The depressing state of European monetary “thinking”

Somebody today sent me the following quote from the front page of today’s edition of the German business daily Handelsblatt (translated from German):

“The interest rate illusion: Europe’s central bank cuts interest rates to a historic low 0.5 percent. But the hope this will pull the euro zone out of recession will not be fulfilled, economists warn. On the contrary: the cheap money is dangerous.”

I am afraid that this is the general perception – not only in Germany but across Europe. But note how terribly inconsistent the comment is – monetary policy doesn’t work, but at the same time monetary easing is very dangerous (inflationary). If monetary policy does not work why would it be so dangerous to ease monetary policy?

The Handelsblatt also repeats the common fallacy that the level of interest rates tell us anything about whether monetary policy is easy of tight. Interest rates is NOT the price of money. The interest rate is the price of credit.  Whether money is cheap or not is a matter of money demand vs money supply. Money demand still remains extremely elevated in the euro zone and money supply is extremely weak. Hence, monetary conditions are extremely tight – and this is exactly what the market is telling us. When German bond yields are extremely low it is exactly a reflection that monetary policy is TIGHT. As Milton Friedman used to say – interest rates are low when monetary policy has been tight. Besides that monetary conditions should of course be VERY EASY given the massive deflationary pressures, historically high unemployment and a very large negative output in the euro zone.

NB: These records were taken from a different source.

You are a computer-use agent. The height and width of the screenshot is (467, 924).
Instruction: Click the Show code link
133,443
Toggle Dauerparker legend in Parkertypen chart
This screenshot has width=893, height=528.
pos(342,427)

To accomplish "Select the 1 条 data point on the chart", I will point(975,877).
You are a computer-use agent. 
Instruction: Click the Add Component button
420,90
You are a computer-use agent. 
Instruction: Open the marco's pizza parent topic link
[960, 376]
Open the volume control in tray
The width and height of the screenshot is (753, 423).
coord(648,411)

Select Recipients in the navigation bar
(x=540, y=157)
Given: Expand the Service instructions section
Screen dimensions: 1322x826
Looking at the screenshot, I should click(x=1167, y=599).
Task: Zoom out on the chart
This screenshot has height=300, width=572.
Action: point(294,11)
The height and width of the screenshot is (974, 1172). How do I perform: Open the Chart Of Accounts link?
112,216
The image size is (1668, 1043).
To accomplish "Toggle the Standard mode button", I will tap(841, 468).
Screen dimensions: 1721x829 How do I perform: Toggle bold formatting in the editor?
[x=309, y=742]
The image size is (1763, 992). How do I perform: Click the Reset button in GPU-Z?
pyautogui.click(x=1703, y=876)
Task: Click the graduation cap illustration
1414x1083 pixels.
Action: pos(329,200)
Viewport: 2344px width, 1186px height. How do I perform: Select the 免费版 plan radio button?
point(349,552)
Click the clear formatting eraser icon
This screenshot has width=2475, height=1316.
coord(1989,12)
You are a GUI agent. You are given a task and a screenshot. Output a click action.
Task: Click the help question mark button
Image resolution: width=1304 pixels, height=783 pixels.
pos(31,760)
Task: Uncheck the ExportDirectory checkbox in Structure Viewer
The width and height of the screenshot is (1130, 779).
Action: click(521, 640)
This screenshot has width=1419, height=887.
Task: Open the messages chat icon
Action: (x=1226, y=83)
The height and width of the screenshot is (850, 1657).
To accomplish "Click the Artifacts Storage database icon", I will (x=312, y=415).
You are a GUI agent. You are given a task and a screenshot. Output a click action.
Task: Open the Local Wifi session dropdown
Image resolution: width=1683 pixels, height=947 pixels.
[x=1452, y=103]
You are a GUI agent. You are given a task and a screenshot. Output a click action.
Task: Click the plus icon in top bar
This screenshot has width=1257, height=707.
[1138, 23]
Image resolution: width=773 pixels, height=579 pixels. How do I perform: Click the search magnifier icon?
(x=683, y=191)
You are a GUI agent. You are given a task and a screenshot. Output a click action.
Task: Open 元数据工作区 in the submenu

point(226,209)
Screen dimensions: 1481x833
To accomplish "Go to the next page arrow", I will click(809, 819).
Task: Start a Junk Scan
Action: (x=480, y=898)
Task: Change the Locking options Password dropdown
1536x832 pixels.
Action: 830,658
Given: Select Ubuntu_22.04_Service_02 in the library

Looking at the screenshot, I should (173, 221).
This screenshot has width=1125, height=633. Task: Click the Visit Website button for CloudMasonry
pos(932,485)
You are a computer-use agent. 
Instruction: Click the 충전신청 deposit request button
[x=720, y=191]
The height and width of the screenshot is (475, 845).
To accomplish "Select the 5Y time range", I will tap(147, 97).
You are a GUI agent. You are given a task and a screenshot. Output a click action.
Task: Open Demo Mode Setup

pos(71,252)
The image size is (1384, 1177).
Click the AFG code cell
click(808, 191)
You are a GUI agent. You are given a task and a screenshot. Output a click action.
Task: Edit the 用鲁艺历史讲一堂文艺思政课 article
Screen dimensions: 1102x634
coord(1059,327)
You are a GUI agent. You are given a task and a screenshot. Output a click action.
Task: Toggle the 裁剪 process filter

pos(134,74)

Europe is not on the verge of hyperinflation as the Handelsblatt seems to think. Europe is on the verge of deflation and anybody who have studied German history should understand the grave political and social dangers of deflation and for those who have a hard time remember here are the facts. In 1923 Germany had hyperinflation. 10 years later Germany was struggling with serious deflation and high unemployment. That brought Hitler to power – not easy monetary policy.

German inflation

PS I did not read the entire Handelsblatt story and my comments should be seen as a general comment on the state of economic and monetary debate in Europe and I readily admit that I am greatly frustrated by the fact the powerfull interests are keeping the ECB from taking appropriate action to end this crisis. It is very easy to do.

PPS I suspect that the German fear of monetary easy really is not about monetary easing, but about bailouts. However, monetary easing is not a bailout.